About this task>
Copy, from the data below, every line that has "link" in it.

**** Dataset excerpts

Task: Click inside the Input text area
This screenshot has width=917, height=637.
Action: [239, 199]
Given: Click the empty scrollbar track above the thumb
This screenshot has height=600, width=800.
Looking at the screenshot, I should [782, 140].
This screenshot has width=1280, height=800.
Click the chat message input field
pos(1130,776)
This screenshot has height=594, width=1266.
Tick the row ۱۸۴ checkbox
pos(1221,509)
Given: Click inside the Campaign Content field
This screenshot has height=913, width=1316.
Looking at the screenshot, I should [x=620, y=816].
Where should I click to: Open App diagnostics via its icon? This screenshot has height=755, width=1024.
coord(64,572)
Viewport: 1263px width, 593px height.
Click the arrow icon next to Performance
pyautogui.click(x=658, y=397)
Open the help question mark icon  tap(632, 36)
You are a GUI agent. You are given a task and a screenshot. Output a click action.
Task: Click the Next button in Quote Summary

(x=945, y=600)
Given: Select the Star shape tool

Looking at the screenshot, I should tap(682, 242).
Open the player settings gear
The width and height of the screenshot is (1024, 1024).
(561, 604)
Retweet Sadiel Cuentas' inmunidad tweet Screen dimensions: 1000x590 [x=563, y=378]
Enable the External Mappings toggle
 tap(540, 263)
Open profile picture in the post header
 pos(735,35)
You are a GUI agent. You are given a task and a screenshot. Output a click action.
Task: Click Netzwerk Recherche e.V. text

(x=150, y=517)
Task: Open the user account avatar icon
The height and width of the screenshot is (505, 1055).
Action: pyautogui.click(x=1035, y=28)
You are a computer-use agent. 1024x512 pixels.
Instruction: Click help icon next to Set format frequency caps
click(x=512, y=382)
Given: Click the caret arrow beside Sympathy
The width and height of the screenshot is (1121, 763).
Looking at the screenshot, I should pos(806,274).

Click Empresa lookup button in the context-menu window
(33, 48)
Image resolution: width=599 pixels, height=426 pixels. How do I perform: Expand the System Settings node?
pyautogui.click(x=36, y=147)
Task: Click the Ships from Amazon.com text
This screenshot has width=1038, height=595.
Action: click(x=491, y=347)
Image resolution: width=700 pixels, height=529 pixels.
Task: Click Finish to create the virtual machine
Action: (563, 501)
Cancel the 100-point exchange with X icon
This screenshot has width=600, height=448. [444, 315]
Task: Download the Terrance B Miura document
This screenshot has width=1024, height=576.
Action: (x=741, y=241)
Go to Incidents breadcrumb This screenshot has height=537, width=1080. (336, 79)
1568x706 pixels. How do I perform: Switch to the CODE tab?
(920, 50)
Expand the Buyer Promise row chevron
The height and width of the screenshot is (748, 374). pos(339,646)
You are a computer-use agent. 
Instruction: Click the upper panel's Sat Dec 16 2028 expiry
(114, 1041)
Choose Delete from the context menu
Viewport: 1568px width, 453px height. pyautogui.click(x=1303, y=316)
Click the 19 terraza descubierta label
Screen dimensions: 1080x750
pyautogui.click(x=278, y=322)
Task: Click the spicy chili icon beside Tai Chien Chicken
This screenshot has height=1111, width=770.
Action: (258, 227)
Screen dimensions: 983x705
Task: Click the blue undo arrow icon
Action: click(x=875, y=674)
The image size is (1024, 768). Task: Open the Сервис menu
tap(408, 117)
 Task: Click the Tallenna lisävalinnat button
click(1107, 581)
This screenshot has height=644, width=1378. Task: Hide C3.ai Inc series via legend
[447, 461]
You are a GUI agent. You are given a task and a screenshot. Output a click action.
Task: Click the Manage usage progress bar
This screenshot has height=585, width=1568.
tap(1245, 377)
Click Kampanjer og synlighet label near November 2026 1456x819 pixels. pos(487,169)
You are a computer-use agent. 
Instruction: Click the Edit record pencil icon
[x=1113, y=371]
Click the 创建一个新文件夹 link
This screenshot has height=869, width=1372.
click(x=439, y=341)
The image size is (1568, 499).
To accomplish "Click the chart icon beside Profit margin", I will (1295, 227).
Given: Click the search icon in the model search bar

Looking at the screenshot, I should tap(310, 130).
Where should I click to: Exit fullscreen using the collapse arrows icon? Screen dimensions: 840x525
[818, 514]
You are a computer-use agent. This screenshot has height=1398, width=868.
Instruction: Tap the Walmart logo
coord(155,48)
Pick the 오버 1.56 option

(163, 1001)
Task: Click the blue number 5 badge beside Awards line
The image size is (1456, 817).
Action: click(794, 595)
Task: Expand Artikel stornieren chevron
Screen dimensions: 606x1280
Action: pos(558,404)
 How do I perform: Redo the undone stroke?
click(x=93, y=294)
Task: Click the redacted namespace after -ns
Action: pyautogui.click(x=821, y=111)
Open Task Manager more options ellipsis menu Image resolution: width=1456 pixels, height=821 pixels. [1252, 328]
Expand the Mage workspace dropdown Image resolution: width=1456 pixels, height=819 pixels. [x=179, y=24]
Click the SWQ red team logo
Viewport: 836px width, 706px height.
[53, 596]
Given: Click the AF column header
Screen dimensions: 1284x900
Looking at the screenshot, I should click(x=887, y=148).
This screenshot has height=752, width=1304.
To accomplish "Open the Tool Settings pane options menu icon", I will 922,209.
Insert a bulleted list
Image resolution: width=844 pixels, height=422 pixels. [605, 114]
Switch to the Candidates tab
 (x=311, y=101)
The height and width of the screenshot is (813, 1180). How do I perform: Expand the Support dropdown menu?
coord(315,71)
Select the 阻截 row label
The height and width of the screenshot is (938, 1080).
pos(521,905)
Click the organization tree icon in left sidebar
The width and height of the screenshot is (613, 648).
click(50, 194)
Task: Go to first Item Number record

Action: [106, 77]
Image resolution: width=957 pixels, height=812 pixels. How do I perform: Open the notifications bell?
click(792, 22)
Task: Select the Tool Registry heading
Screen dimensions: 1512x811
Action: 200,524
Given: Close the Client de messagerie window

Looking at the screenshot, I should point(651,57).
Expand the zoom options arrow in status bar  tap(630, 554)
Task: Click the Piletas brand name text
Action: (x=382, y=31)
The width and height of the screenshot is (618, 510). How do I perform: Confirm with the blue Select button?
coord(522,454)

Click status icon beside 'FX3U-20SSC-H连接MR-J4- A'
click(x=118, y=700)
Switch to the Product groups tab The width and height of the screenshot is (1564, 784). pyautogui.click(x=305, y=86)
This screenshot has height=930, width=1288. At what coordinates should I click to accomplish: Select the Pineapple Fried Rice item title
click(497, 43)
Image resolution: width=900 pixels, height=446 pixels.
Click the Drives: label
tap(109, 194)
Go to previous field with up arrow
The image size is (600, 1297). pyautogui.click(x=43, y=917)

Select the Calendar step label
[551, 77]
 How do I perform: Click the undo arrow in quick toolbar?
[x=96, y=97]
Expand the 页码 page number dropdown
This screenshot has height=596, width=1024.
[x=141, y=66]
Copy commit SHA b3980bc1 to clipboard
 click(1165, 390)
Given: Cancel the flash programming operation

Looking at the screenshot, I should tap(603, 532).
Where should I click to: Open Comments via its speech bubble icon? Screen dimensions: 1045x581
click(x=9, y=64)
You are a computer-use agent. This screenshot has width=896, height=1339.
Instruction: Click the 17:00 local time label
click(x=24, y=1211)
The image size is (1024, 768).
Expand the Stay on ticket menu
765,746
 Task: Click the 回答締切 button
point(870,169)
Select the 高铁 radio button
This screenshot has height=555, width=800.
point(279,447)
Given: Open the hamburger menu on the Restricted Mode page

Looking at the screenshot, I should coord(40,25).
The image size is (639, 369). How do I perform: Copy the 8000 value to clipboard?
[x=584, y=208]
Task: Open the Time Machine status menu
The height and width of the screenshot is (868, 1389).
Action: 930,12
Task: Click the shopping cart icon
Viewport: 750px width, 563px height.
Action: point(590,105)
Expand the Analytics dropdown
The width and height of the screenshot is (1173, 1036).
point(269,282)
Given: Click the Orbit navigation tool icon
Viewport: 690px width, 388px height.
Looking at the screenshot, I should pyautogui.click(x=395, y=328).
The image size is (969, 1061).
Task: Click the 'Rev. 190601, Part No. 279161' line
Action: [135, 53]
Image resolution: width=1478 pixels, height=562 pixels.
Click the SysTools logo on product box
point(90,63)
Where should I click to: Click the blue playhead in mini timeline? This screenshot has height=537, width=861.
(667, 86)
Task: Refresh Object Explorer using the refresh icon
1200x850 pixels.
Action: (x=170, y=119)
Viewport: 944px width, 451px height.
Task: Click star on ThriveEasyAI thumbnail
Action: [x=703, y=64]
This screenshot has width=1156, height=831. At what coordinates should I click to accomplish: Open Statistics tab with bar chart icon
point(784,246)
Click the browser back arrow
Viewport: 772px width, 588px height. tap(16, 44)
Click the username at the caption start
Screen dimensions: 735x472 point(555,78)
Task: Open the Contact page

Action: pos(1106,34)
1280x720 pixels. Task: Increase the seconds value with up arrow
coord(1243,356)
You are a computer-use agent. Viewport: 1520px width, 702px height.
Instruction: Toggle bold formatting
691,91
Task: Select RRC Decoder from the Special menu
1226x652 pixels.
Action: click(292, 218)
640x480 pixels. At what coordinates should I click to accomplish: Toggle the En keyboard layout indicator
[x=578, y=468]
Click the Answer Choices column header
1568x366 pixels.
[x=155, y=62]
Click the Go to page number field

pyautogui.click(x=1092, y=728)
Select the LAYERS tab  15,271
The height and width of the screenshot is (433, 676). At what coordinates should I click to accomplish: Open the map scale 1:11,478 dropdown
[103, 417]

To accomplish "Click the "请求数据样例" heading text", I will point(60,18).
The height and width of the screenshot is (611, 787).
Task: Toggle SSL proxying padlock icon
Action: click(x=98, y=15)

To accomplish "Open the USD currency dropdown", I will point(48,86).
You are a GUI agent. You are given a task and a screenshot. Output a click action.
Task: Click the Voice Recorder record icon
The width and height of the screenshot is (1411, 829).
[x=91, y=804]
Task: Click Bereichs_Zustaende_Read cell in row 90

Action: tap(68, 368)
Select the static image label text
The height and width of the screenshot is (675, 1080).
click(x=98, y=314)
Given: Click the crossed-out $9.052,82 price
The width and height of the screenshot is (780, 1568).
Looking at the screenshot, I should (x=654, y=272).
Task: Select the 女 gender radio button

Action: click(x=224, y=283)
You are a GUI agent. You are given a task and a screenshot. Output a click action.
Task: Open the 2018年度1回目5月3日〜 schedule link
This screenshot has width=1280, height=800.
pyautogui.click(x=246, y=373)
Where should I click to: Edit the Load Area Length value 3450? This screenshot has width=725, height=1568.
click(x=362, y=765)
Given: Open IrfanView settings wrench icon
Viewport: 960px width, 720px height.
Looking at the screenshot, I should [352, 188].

********

Solution below>
Click the 创建一个新文件夹 link
Task: Open the 2018年度1回目5月3日〜 schedule link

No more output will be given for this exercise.